# Istruzioni del compito:
Nell'estratto sul fallimento nel processo tributario, quale sentenza della Ctp di Reggio Emilia viene citata e in che data è stata depositata?

# Estratto da leggere:

La dichiarazione di fallimento è una causa di immediata interruzione del processo tributario, che non necessita di uno specifico provvedimento formale del giudice. Tuttavia le parti processuali devono avere l’effettiva conoscenza dell’evento interruttivo e dei relativi effetti nel giudizio in corso. A giungere a queste conclusioni è la sentenza 214/2/2020 della Ctp di Reggio Emilia (presidente e relatore Montanari), depositata il 6 novembre 2020.

La vicenda trae origine dalla notifica da parte dell’agenzia delle Entrate di alcuni avvisi di accertamento a una società per recuperare a tassazione le imposte evase sul maggior reddito accertato. La pretesa fiscale era basata sulla presunzione dell’utilizzo di fatture oggettivamente inesistenti da parte della contribuente, in quanto emesse da imprese prive di qualsiasi struttura idonea a giustificare l’attività svolta.

I provvedimenti venivano impugnati per vizi propri, con conseguente richiesta di annullamento della pretesa fiscale. L’ufficio, con la costituzione in giudizio, chiedeva il rigetto dell’impugnazione.

Nel corso dell’udienza, la difesa della contribuente informava del fallimento e della nomina del curatore, citando gli estremi della sentenza e la data di emissione, alla presenza di tutte le parti processuali.

La Commissione adita, con un’ordinanza emessa in pari data, disponeva il rinvio a nuovo ruolo della trattazione, e incaricava la segreteria per le incombenze legate alla notificazione del provvedimento.

La curatela, pur avendo ricevuto a mezzo Pec la notifica dell’ordinanza, quasi un anno dopo, a sua volta comunicava il fallimento della società, il proprio incarico e richiedeva - ex articolo 43 della legge fallimentare - l’interruzione dei giudizi nei quali, asseritamente, non era parte.

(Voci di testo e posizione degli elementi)
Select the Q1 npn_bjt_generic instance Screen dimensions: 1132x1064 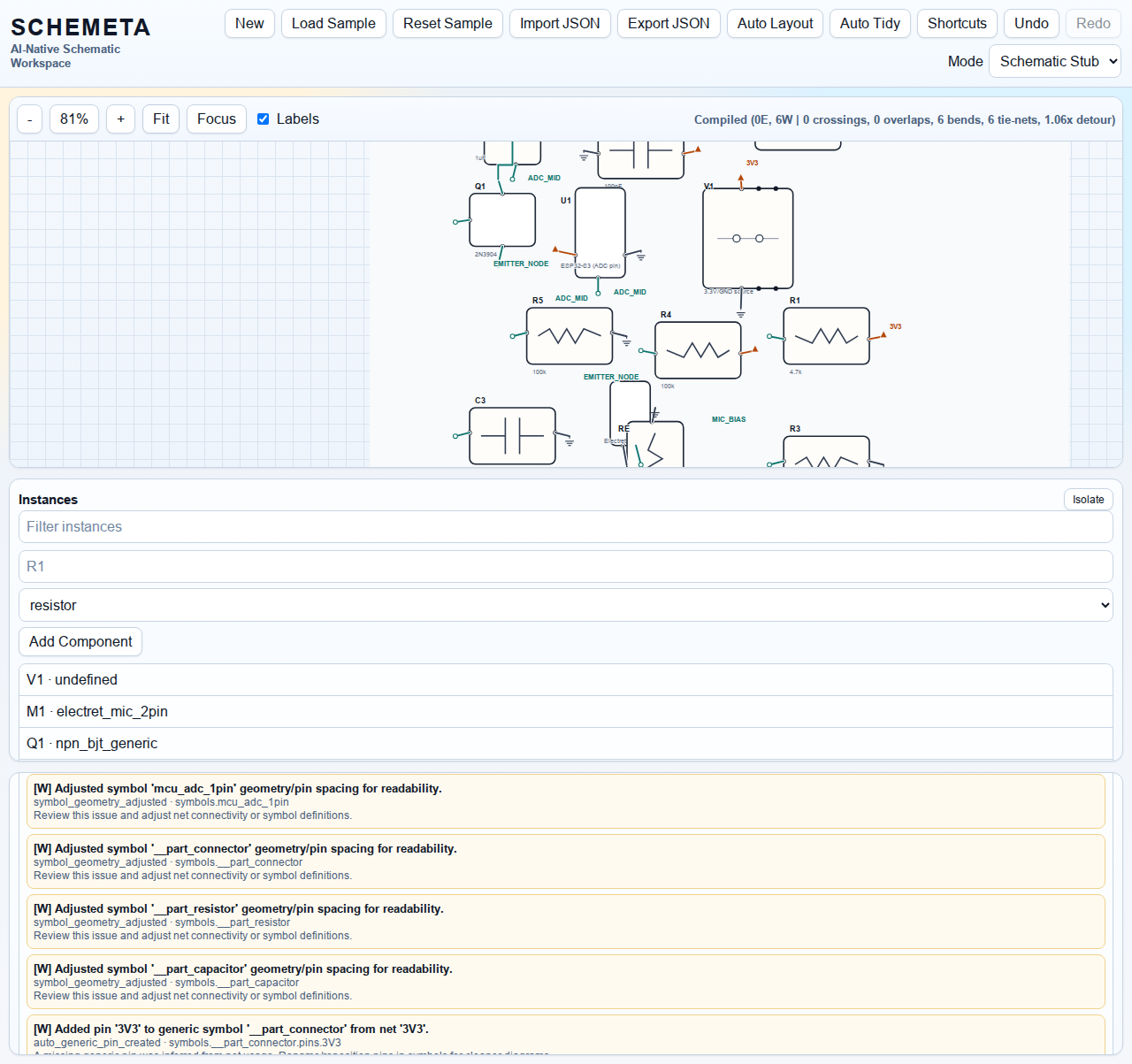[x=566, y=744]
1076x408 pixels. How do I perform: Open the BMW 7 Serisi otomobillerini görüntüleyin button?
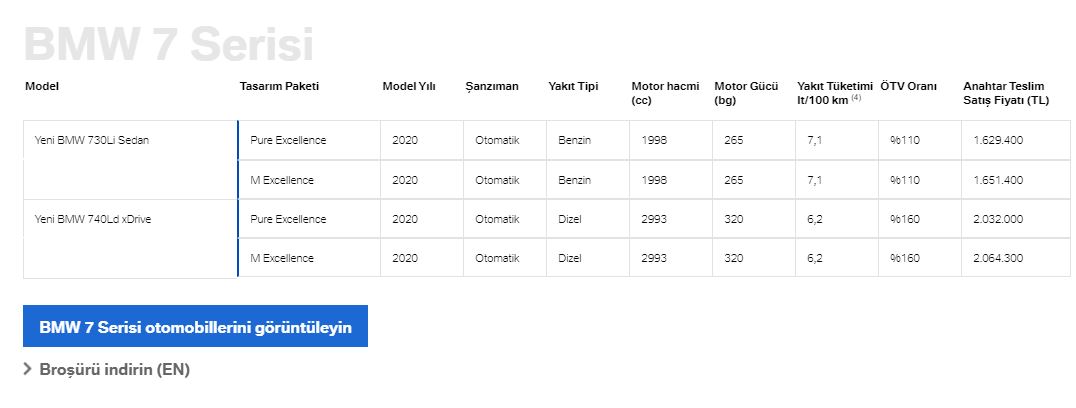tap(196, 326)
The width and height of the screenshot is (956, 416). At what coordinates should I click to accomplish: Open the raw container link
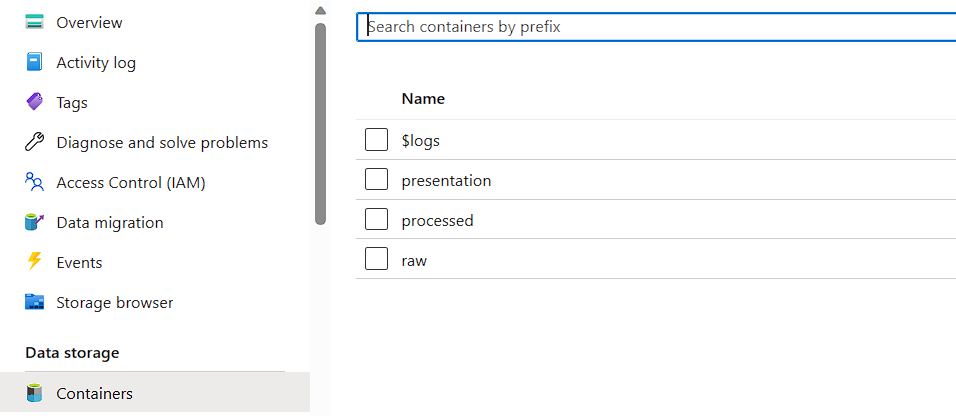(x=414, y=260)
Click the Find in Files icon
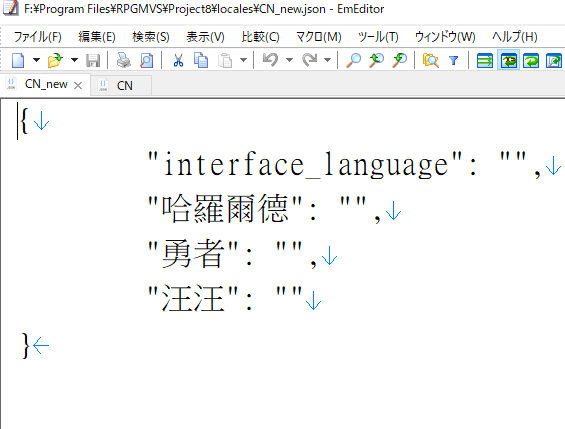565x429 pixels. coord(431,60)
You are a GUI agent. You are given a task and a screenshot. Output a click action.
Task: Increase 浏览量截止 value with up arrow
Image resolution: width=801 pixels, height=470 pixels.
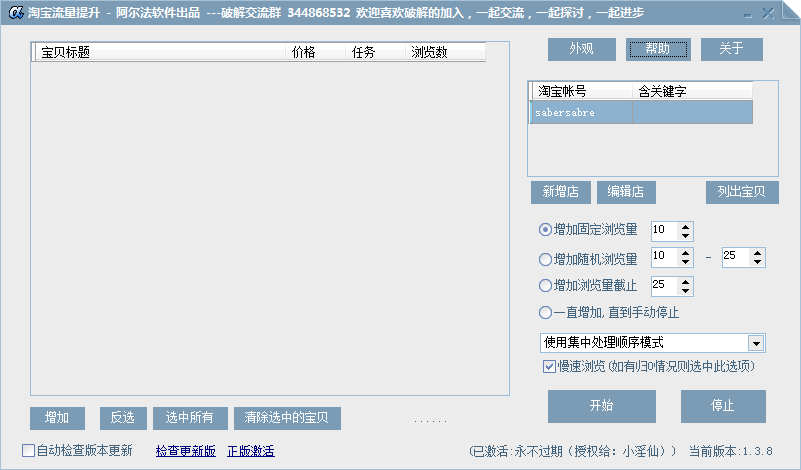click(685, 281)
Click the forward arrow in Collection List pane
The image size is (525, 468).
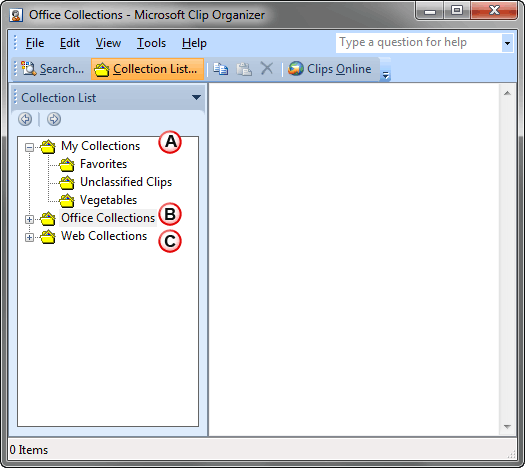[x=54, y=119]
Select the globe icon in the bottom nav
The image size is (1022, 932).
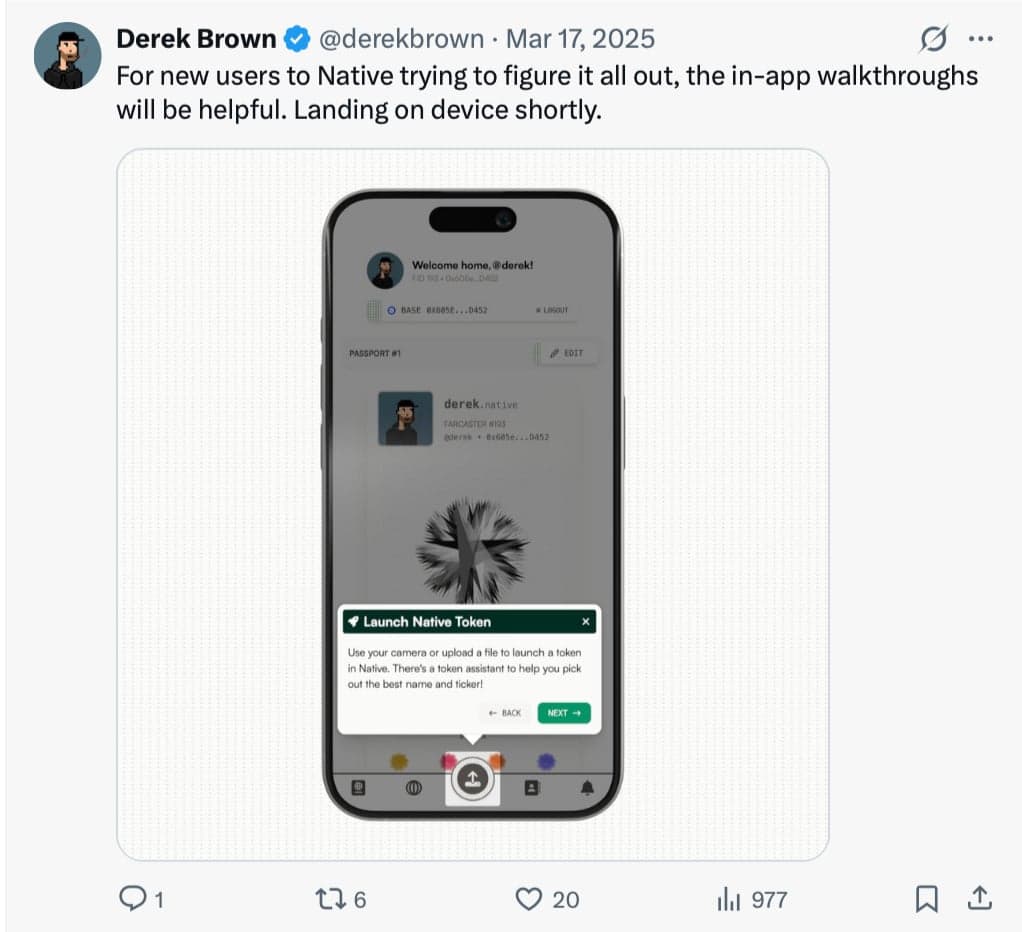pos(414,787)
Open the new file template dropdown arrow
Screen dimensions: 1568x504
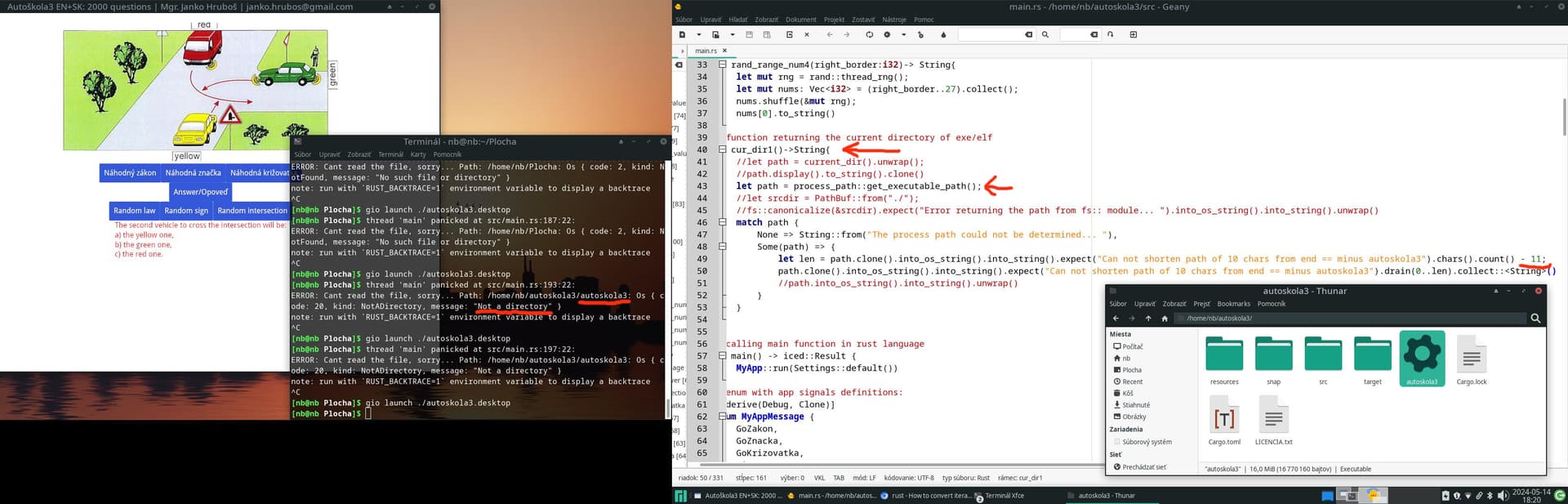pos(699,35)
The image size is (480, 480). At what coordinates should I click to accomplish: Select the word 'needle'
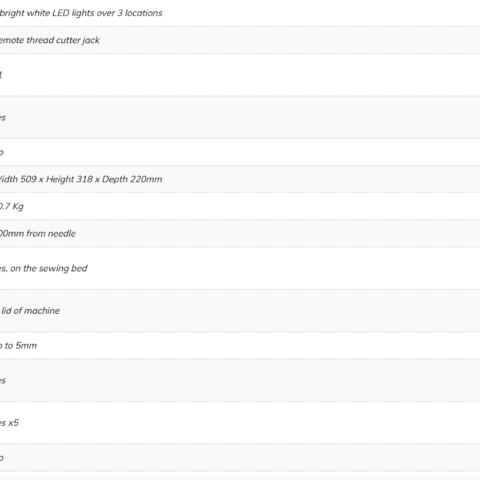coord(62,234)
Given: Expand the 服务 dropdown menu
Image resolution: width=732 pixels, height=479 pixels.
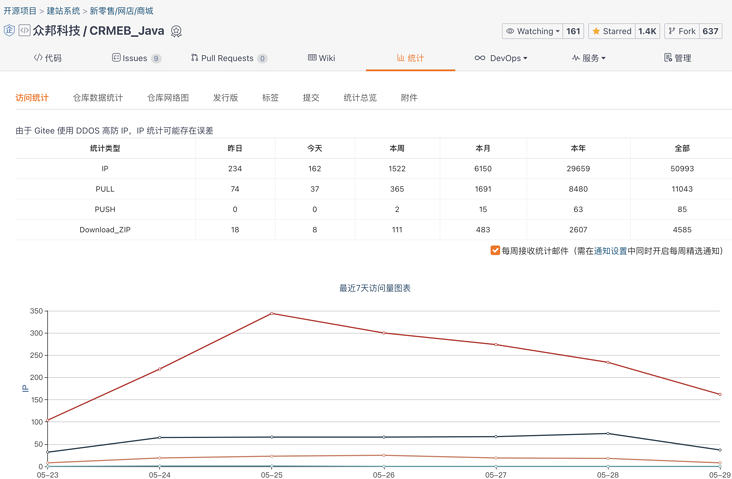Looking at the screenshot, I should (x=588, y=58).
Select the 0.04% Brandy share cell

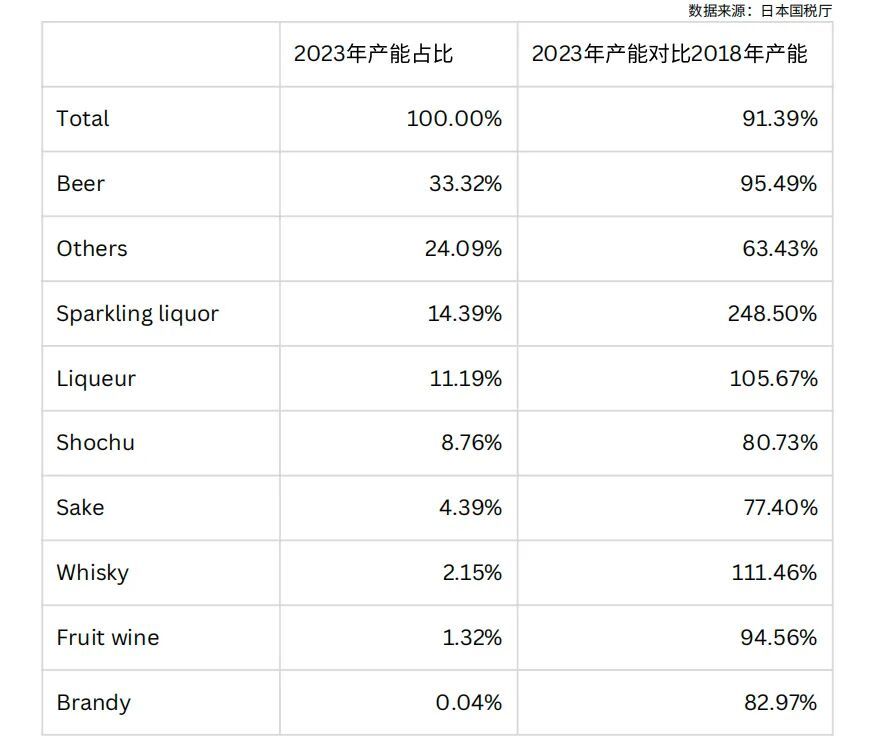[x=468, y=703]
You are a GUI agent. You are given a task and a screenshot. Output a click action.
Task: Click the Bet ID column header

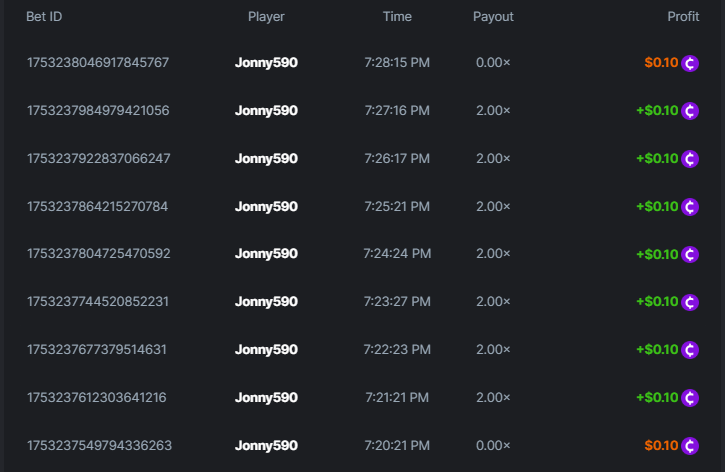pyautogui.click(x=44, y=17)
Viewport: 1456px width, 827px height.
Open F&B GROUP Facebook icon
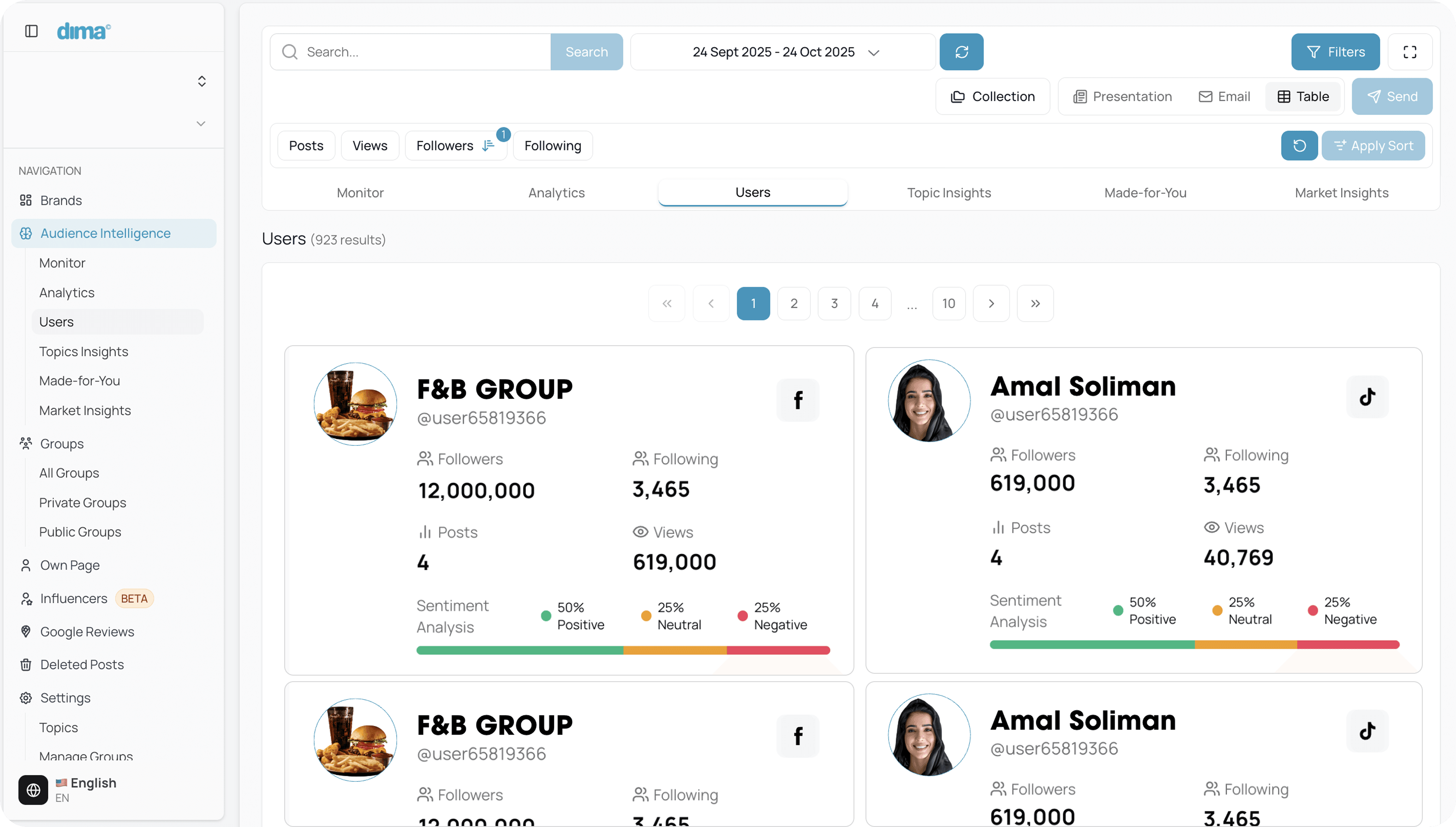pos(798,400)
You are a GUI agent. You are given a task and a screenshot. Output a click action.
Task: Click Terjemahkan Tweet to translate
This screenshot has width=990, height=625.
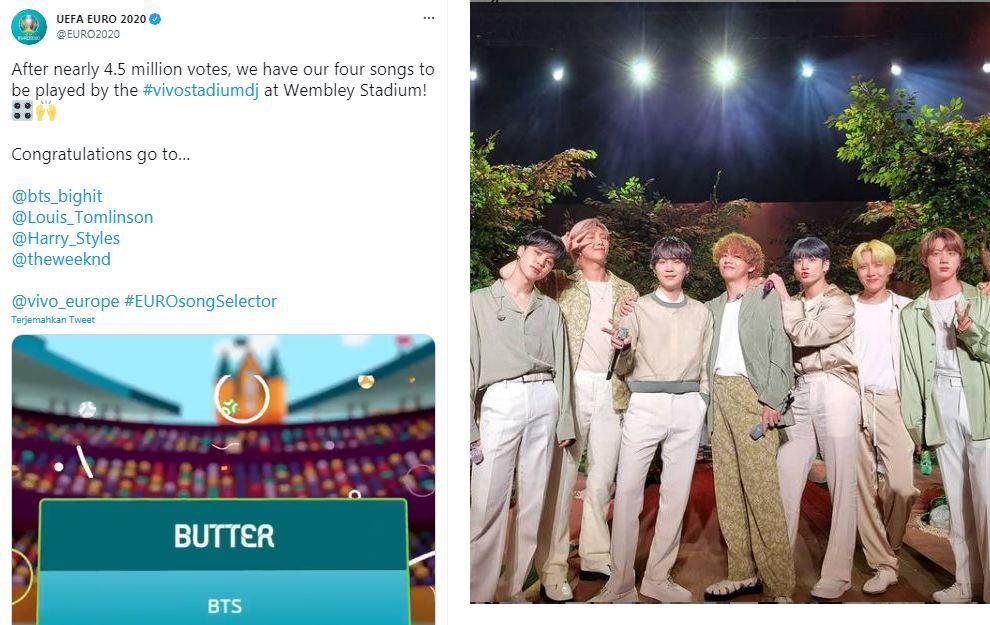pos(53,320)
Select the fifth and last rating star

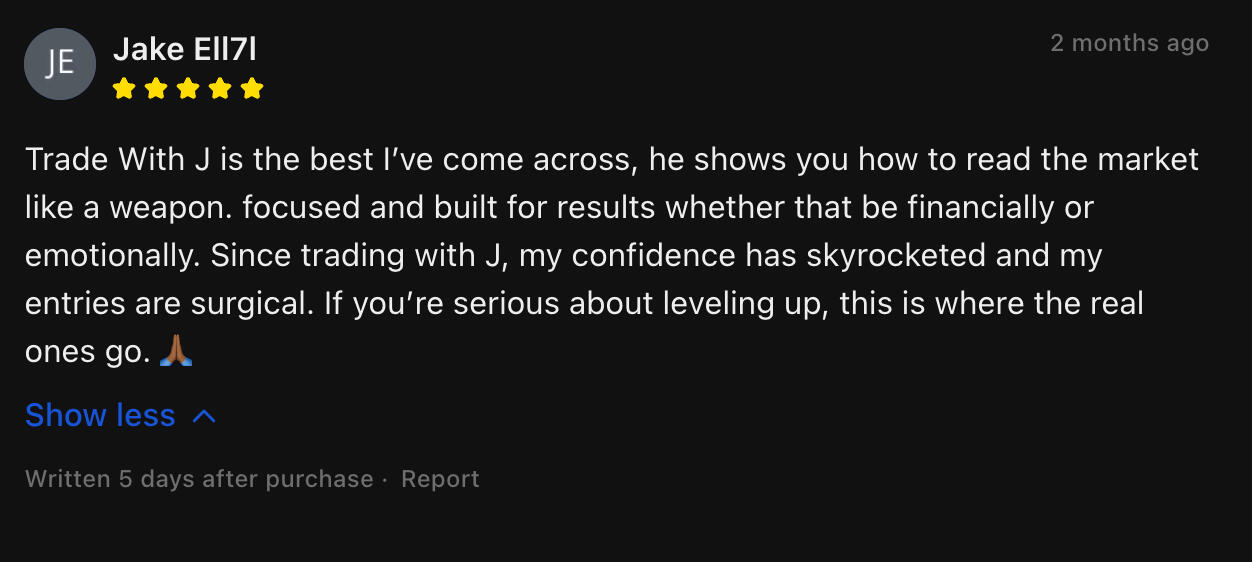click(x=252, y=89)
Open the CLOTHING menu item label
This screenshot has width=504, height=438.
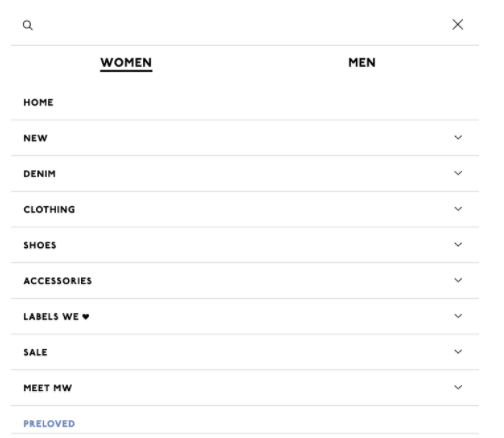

# Risposta scritta:
La sentenza 214/2/2020, depositata il 6 novembre 2020.